The Juvenile testified at the adjudication hearing that he was thirteen years old at the time of the hearing. When asked if he had sex with T.W., he replied, "Yes, sir. I just got a blow job." He testified that the "blow job" was not forced and that T.W. had asked the Juvenile to have sex with him. Other than saying he was not going to talk to T.W. anymore, the Juvenile testified that he made no threats.
On cross-examination, the Juvenile denied having sex with T.W. with the exception of receiving a "blow job" and testified that X.M. was the only one who had sex with T.W. The Juvenile stated that he did not force X.M. to have sex with T.W. The Juvenile admitted that he lied to Deputy Sickey when he said nothing happened.
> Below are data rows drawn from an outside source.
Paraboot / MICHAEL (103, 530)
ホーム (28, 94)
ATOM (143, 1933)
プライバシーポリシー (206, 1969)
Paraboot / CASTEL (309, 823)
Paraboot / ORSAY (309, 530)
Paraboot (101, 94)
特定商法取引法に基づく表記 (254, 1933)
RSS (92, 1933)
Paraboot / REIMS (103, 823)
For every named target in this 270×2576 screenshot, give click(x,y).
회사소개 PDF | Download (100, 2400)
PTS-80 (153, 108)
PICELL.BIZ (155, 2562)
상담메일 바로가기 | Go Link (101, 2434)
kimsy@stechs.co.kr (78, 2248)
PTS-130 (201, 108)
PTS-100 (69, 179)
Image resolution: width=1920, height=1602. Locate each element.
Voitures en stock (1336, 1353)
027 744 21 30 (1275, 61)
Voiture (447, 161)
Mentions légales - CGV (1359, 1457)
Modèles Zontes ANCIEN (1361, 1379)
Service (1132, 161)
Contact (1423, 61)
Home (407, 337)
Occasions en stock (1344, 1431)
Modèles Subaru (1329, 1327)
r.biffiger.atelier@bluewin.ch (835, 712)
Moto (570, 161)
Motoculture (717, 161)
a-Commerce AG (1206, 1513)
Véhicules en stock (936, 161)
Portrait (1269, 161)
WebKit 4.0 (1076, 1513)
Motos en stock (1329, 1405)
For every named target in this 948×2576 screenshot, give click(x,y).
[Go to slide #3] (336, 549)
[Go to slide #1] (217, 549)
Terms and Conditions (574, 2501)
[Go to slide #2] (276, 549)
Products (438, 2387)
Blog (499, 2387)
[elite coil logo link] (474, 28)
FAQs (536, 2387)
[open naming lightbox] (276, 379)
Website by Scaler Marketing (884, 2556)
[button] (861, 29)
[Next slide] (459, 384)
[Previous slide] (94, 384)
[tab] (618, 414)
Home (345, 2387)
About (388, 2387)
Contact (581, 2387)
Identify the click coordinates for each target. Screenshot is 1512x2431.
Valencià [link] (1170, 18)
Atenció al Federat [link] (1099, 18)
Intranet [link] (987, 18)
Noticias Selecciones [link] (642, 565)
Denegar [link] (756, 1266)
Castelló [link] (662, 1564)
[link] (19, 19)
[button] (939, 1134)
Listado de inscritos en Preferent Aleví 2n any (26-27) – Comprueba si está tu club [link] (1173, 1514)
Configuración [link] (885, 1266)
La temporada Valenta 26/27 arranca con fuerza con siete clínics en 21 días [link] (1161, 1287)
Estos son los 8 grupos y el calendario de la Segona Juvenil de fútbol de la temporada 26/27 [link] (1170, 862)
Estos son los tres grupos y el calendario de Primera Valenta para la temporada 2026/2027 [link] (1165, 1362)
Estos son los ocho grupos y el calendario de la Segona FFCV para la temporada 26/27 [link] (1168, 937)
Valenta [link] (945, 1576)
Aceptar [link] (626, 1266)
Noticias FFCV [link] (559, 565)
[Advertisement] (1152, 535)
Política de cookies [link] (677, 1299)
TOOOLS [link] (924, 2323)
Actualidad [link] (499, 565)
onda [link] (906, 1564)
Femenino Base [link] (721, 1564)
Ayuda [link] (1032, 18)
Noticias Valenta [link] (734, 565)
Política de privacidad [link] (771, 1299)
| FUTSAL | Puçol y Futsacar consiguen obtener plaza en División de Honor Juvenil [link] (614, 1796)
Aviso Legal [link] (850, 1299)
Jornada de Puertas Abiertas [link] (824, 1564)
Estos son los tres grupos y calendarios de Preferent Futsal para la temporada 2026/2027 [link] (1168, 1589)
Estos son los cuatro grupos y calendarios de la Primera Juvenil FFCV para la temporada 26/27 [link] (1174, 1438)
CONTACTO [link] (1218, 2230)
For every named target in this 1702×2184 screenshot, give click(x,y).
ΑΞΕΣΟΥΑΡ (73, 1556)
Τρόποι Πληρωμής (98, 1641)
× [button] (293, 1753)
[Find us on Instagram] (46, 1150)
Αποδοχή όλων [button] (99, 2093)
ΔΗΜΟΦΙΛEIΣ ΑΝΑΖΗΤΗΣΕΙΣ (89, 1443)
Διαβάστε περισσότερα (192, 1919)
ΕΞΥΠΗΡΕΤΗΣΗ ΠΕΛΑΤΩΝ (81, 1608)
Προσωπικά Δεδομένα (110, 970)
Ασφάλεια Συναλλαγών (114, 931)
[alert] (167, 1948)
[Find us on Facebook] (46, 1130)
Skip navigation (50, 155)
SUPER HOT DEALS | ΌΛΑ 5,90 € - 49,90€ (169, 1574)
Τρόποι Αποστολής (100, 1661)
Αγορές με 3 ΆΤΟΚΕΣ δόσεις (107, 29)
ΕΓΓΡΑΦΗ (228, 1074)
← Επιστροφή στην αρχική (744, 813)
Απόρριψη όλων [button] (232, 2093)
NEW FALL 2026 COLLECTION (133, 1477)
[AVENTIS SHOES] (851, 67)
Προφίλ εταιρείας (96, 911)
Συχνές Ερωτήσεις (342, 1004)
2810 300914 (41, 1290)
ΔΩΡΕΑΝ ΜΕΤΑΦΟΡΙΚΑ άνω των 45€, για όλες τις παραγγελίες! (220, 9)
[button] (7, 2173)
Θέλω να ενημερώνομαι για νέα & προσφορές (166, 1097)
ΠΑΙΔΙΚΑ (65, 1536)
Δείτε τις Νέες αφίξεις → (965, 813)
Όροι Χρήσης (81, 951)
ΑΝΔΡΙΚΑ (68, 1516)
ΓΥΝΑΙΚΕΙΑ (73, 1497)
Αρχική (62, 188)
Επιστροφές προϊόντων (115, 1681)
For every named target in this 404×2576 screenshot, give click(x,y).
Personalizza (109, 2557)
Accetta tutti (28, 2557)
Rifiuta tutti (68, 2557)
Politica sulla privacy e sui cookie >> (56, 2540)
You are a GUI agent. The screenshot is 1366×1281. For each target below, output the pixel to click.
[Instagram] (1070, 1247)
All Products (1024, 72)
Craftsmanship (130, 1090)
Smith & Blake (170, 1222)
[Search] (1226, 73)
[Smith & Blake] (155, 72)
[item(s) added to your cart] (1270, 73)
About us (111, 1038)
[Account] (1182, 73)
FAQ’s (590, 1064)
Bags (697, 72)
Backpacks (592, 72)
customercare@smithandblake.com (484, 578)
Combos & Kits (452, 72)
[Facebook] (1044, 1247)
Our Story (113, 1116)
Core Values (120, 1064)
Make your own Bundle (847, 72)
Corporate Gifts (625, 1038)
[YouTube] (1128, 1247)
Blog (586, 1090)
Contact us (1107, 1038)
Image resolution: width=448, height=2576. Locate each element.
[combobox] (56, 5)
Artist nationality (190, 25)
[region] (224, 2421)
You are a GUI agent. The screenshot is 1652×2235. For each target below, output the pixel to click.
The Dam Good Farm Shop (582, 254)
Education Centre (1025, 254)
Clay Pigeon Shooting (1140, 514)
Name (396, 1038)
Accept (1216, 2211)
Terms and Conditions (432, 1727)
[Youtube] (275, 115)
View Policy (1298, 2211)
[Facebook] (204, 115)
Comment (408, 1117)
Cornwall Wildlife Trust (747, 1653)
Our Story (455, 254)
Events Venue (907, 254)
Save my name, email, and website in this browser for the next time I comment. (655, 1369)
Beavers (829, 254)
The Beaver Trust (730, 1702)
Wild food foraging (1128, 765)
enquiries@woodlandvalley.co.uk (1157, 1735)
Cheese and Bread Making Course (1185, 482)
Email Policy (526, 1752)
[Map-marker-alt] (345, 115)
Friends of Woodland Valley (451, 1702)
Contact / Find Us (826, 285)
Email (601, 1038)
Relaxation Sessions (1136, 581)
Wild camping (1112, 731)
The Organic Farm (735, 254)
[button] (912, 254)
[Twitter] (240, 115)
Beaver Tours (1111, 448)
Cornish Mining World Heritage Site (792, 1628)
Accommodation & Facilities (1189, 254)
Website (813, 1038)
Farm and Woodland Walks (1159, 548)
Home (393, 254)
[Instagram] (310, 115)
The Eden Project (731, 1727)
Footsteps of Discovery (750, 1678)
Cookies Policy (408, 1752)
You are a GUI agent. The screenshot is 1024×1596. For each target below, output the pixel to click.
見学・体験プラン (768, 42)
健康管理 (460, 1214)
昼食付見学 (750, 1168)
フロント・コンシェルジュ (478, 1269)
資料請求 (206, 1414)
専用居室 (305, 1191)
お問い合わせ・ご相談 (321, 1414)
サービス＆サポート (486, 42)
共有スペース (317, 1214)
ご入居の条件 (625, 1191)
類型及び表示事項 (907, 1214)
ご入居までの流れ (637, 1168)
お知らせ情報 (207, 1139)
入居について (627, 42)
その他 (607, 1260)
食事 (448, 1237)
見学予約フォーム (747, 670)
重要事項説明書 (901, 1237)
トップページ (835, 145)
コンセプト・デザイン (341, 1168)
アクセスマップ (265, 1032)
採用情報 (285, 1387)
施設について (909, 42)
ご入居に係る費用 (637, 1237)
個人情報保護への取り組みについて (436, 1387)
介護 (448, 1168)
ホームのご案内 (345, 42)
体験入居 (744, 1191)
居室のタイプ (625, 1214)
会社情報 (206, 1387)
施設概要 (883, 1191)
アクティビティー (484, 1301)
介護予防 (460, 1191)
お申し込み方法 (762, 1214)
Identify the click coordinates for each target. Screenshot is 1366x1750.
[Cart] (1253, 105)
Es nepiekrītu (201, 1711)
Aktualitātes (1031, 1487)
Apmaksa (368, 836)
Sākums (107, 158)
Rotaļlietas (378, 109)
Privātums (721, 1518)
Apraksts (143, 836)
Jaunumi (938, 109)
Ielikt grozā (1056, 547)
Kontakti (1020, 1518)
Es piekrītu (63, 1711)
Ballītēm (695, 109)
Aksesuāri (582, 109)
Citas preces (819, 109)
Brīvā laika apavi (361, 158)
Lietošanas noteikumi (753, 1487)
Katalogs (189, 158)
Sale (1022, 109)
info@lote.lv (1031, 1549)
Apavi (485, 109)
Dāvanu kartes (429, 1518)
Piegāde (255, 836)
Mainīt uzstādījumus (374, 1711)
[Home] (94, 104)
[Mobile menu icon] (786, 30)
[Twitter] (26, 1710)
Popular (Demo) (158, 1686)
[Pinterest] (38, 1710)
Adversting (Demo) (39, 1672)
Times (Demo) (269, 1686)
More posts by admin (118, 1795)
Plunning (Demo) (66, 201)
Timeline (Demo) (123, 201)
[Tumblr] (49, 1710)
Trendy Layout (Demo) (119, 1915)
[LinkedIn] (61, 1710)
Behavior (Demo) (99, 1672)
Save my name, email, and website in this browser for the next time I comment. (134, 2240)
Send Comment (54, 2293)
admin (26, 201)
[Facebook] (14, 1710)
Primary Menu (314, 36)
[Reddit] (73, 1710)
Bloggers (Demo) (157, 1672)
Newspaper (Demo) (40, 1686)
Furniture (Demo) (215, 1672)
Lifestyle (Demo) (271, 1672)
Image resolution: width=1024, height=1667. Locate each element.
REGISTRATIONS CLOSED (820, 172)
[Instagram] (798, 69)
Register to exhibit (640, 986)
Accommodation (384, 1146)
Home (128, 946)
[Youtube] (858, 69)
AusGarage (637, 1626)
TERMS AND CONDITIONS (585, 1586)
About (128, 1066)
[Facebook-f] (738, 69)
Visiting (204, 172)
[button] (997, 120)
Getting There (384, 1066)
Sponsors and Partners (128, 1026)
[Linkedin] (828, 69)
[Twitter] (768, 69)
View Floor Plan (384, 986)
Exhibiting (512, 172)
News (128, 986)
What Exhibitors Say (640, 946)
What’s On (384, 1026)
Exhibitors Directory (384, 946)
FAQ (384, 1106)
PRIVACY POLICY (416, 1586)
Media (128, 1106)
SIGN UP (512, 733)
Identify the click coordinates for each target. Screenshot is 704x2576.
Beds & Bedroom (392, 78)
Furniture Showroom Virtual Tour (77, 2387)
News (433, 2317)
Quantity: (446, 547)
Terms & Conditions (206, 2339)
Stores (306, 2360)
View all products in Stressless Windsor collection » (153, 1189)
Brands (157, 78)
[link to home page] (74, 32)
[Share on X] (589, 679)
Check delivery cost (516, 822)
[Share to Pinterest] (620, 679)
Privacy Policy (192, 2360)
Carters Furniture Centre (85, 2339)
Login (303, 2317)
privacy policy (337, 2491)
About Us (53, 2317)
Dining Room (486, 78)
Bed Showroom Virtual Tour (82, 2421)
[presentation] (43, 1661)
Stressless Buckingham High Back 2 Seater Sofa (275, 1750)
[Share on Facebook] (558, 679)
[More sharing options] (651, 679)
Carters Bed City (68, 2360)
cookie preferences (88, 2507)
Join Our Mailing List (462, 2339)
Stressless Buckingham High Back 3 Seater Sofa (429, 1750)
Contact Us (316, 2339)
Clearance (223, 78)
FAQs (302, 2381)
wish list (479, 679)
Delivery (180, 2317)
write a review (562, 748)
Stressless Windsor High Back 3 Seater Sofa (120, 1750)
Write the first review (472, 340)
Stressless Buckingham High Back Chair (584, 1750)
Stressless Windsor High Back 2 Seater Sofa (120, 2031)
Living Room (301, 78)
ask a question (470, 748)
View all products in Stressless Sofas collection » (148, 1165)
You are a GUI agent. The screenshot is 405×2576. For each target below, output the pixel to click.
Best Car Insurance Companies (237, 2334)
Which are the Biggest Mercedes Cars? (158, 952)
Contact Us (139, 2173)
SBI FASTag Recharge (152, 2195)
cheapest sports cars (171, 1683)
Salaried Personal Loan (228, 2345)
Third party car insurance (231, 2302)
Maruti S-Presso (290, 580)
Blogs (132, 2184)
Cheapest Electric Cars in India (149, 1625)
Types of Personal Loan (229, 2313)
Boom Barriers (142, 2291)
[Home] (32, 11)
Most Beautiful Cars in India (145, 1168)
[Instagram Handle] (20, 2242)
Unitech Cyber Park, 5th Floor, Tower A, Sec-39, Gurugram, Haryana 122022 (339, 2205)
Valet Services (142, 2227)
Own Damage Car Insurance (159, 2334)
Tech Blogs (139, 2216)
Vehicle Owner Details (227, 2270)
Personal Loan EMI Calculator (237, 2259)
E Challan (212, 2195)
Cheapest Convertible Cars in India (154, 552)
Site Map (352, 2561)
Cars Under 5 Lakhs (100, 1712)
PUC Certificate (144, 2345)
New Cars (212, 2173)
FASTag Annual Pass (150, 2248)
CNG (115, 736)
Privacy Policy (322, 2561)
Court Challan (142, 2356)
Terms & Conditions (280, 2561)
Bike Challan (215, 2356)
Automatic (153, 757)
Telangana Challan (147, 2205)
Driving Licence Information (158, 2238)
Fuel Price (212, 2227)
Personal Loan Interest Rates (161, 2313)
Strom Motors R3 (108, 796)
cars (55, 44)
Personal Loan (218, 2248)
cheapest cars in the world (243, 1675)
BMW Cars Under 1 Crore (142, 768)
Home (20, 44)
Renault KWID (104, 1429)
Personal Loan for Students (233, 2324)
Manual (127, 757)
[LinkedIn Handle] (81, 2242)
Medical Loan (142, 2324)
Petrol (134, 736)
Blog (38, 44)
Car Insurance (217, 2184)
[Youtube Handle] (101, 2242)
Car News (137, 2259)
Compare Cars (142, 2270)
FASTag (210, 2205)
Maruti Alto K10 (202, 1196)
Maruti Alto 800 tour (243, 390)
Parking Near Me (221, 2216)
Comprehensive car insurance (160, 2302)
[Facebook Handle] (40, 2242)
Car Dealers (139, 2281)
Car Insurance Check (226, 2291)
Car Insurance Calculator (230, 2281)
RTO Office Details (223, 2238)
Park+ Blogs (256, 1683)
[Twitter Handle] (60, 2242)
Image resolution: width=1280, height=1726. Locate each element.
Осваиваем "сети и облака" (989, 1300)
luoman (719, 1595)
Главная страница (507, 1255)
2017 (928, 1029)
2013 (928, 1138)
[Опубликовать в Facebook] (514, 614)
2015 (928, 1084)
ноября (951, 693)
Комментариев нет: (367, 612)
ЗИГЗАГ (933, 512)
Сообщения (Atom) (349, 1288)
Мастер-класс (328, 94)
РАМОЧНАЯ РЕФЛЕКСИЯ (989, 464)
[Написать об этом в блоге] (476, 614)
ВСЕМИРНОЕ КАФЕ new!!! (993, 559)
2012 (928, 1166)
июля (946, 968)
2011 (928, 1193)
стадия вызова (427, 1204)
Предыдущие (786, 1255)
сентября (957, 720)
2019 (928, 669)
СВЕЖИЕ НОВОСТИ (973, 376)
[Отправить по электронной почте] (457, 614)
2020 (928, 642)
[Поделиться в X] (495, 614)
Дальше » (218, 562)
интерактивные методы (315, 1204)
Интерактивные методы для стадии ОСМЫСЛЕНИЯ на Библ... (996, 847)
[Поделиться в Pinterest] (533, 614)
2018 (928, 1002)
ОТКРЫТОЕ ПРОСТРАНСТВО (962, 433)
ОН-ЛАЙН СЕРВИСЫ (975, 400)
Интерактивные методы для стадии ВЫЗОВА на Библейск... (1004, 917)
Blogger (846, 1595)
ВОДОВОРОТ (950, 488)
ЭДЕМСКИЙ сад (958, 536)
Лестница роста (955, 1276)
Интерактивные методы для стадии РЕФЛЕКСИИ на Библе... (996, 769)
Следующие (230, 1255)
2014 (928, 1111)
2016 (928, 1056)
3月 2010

He further testified that X.M. lied in court and to the detectives when he said the Juvenile had sex with T.W. The Juvenile stated that T.W. was lying when he said the Juvenile had sex with him.
We find that T.W.'s testimony sufficiently established the elements of the offenses of third degree rape and sexual battery. We, therefore, affirm the trial court's adjudication of the Juvenile as delinquent for third degree rape and sexual battery.
II. Pro Se Brief
The Juvenile's father filed a pro se brief contending the State failed to prove its case beyond a reasonable doubt because T.W. consented to the acts. He argues that if items that were seized, i.e., the Juvenile and X.M.'s cell phones, blankets, and boys' clothing, substantiated T.W.'s version of events, then the State would have introduced them at trial. The Juvenile's father attached to his brief a detective's report not introduced in evidence at trial in support of his contention that T.W. consented to the sexual acts.
In reviewing a claim of insufficient evidence, this court cannot consider evidence which is not introduced at trial. "Evidence outside the record may not be reviewed by appellate courts. See, e.g., State v. Hilaire, 216 La. 972, 45 So.2d 360 (1950)." State in the Interest of J.C.R., 14-1146, p. 4 (La.App. 3 Cir. 3/4/15), 157 So.3d 1284, 1287. Thus, the information contained in the detective's report cannot be considered by this court. As discussed above, the evidence presented at trial was sufficient to support the adjudication of delinquency for third degree rape and sexual battery. T.W.'s testimony, found credible by the trier of fact, was sufficient to establish the elements of both crimes for which the Juvenile was adjudicated delinquent. The father's claim, therefore, is without merit.
CONCLUSION
This court affirms the trial court's adjudication of the Juvenile as delinquent for third degree rape and sexual battery. We amend the Juvenile's disposition to give him credit for time served in a secure detention facility prior to the imposition of disposition, if any, and affirm as amended. We further remand this matter to the trial court with instructions to note the amendment in the custody order and in the trial court's minutes.
AFFIRMED AS AMENDED; REMANDED WITH INSTRUCTIONS.